Cudf: [FEA] ORC writer support for large files

Created on 8 Oct 2019 · 15Comments · Source: rapidsai/cudf

Is your feature request related to a problem? Please describe.
Spark tasks write large files by streaming the data through the writer. However the current ORC writer only supports writing a table in GPU memory directly to a file path. Spark would like to invoke the ORC writer iteratively with chunks of the input table to build up the final file. This would enable writing ORC files whose uncompressed data is larger than GPU memory.

Describe the solution you'd like
One potential solution is to have the GPU ORC writer build the ORC stripes in GPU memory and leave them there, returning a descriptor to CPU memory that details where the stripe data is located in GPU memory and potentially aggregated statistics (i.e.: similar to what the ORC footer contains). Spark can then either fetch the stripe data to host memory to send to distributed filesystems like S3, HDFS, etc. or have the GPU send the stripe data to GPU Direct Storage. After the last table batch has been processed, the CPU would write the file footer data, having tracked the file offsets and other metadata of each stripe written along the way.

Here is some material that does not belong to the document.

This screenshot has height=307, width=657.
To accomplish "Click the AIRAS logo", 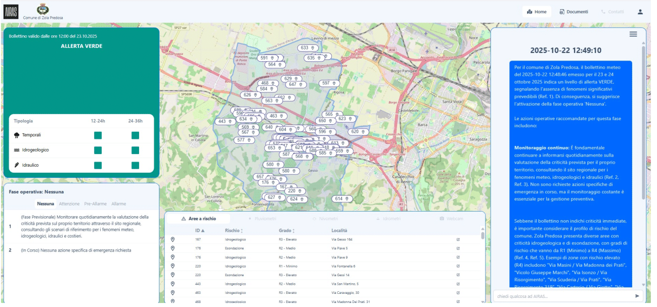I will click(x=11, y=11).
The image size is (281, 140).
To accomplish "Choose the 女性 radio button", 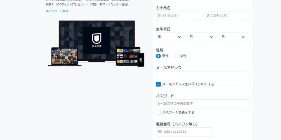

Describe alternatives you've considered
Enabling the writer to build the ORC data in a host buffer as described in #2760 would be sufficient for supporting distributed filesystems like S3 and HDFS. Spark would need to parse the ORC footer of the host buffer data on the CPU and write out the stripe data to the distributed filesystem. However this is problematic for GPU Direct Storage since the GPU data is sent to the host rather than to GDS. Therefore the stripe data needs to remain on the GPU when a single GPU ORC writer invocation will not complete the file.

Spark cuIO feature request libcudf

Source

jlowe

All 15 comments

@kkraus14 is this something the Python side would find useful as well?

jlowe on 8 Oct 2019

@kkraus14 is this something the Python side would find useful as well?

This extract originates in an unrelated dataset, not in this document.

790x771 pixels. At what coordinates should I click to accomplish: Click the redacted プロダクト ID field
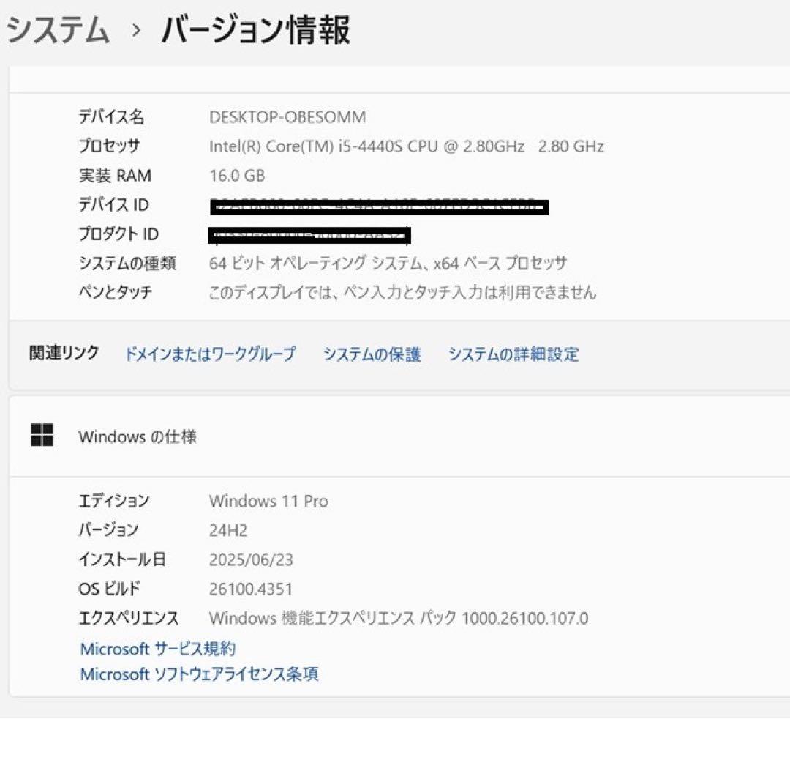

I don't believe so. In general we assume any chunk we're processing will fit in GPU memory and I assume ORC / Parquet don't have the same memory overhead as text based formats like CSV / JSON where there's potential for huge memory blowup from a table. Dask always assumes that any partition it operates on will fit in memory and shuffles partitions in and out of memory as needed for processing so we don't want to or need to write larger than GPU memory ORC files.

kkraus14 on 8 Oct 2019

@kkraus14 Since they are processing the entire df in one shot to maximize utilization, the ORC/parquet readers/writers will typically require 2x to 3x the memory usage of the dataframe (dataframe + compressed dataframe + uncompressed-but-pre-RLE dataframe in memory at the same time). This could be optimized for large datasets, where we only read/write a subset of the rowgroups and use multiple passes (but I think nvstrings currently requires us to build an entire column at a time).

OlivierNV on 9 Oct 2019

Regarding this functionality, I think here we want to write the full dataframe, but the resulting ORC stripes being a subset of a much larger ORC file. I think this could be done relatively easily by simply having the writers output to a sysmem (or device mem) buffer instead of a file. The caller could then decide to strip out the file footer and concatenate the result with other fragments or send it over the network. The ORC writer does not currently compress the file footer (it's always marked as an uncompressed block) so it eliminates the need for the client to do the decompression, it it would still need a basic protobuf parser to parse the footer and extract the stripe sizes.

OlivierNV on 9 Oct 2019

(but I think nvstrings currently requires us to build an entire column at a time).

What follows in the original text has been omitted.